[Records from a data source]

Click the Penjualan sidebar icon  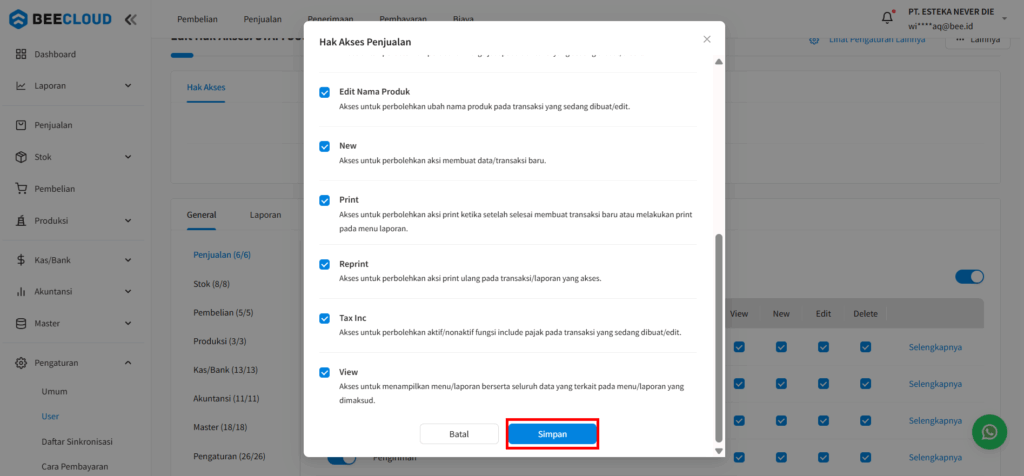click(x=22, y=125)
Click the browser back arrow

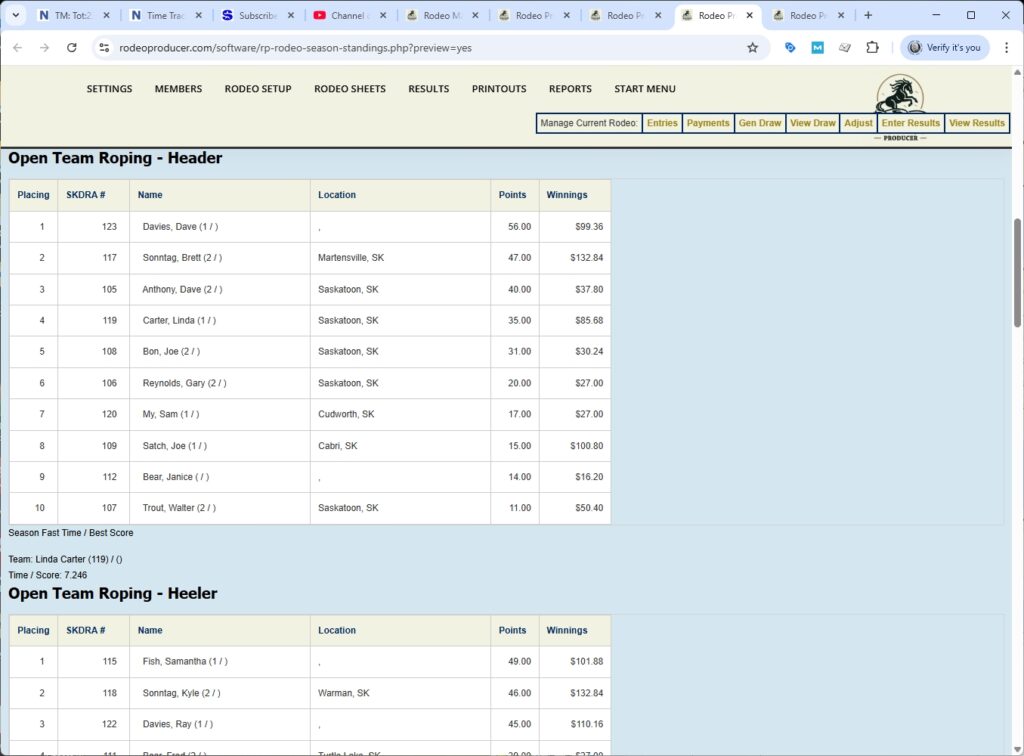[18, 47]
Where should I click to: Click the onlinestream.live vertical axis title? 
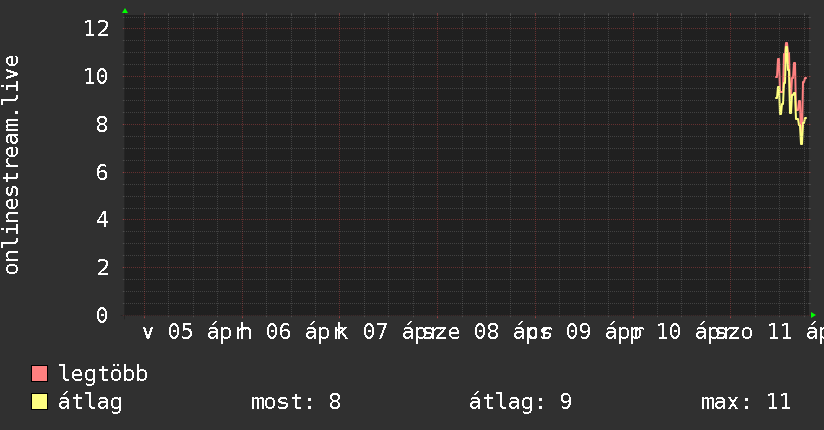(x=12, y=165)
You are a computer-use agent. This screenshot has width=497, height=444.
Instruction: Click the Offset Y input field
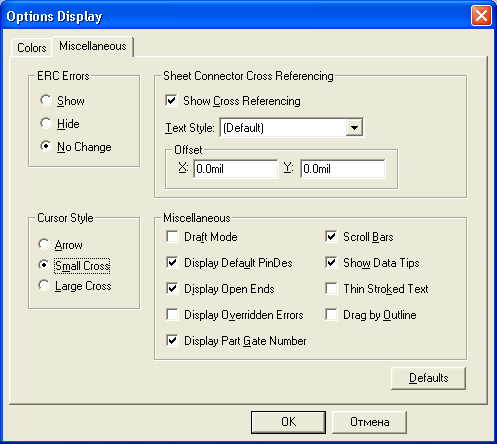[342, 169]
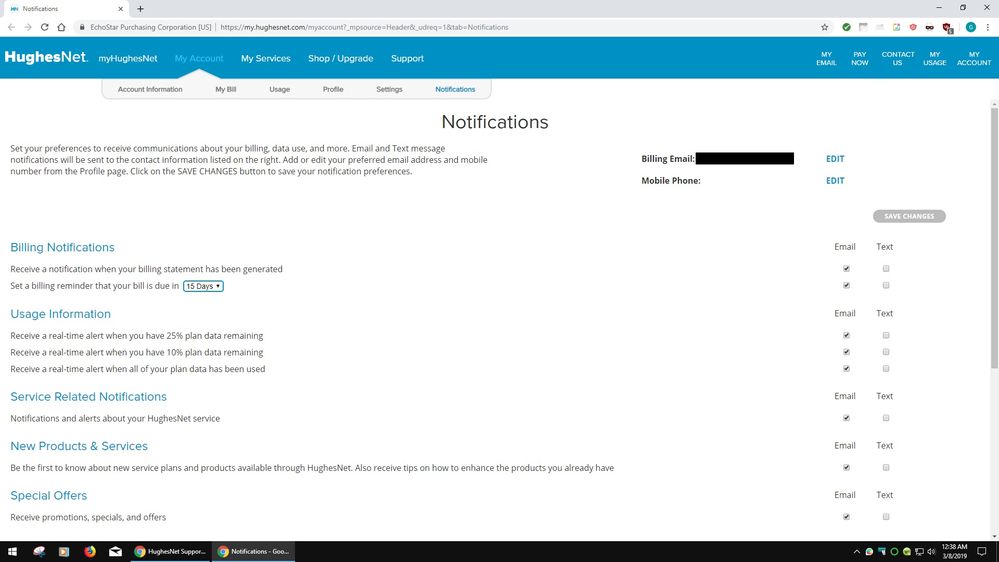Enable Text for billing statement notification
This screenshot has height=562, width=999.
click(886, 269)
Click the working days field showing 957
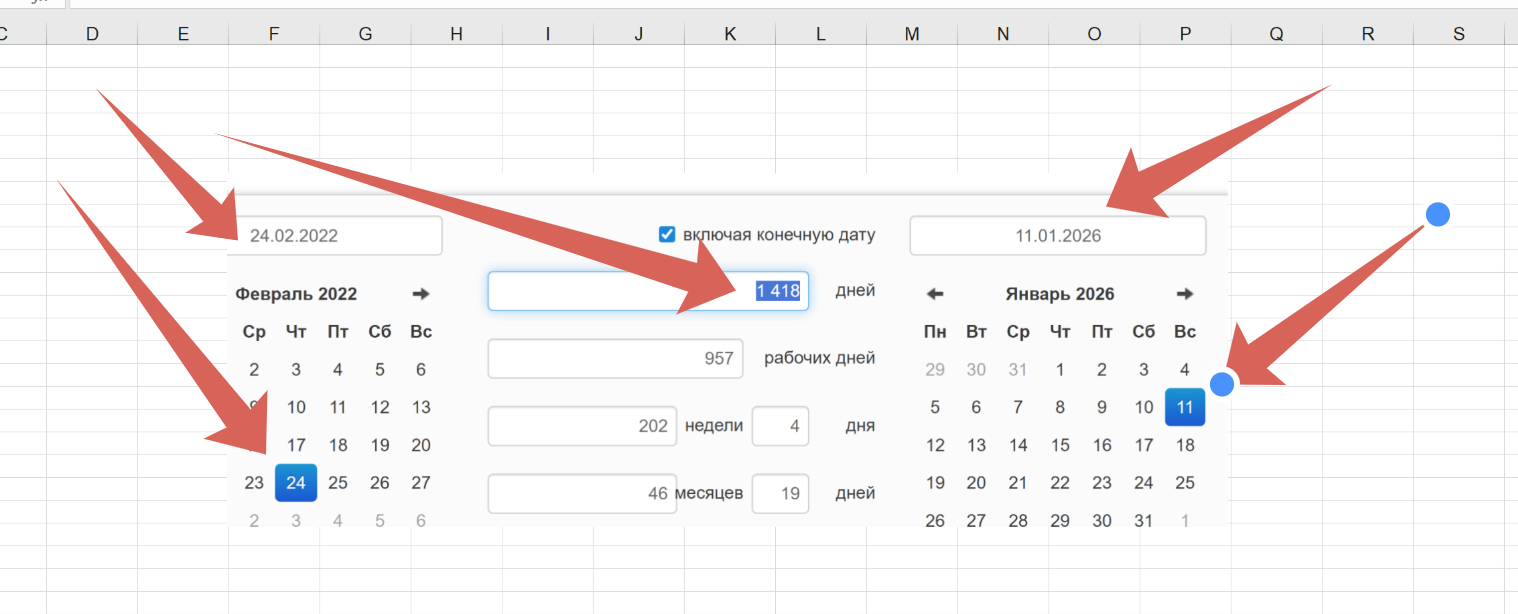The height and width of the screenshot is (614, 1518). [x=615, y=358]
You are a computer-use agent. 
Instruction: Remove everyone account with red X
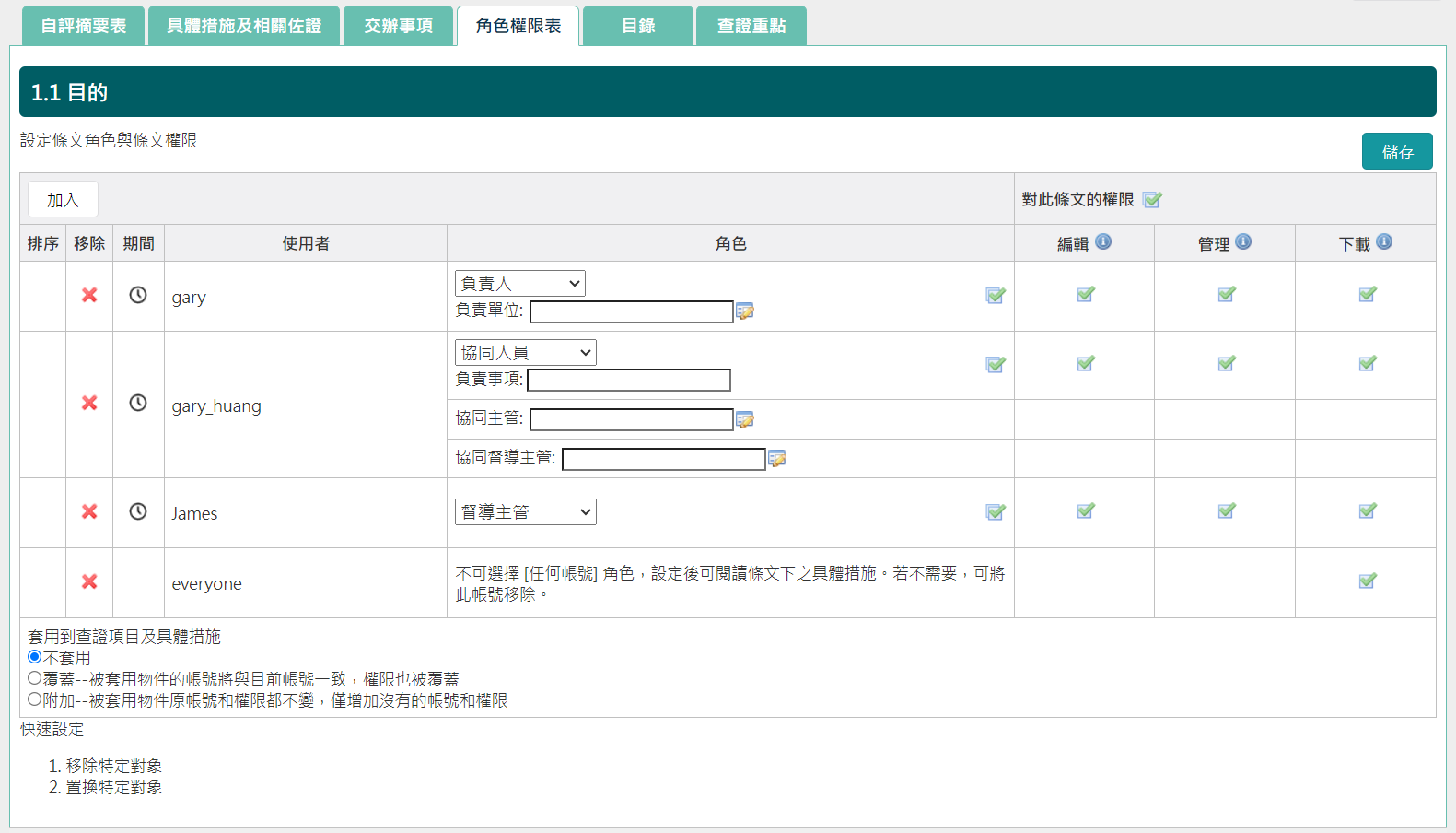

**Exercise prompt**
Starting at the line above that holds "Click the browser back arrow", repeat every line exactly down to and including the line that holds "You are a computer-use agent. This", then stop. Do not carry over any pictures.

**Result of this task**
Click the browser back arrow

[18, 47]
Where should I click to: Click the onlinestream.live vertical axis title? 
(x=12, y=165)
You are a computer-use agent. This screenshot has width=497, height=444.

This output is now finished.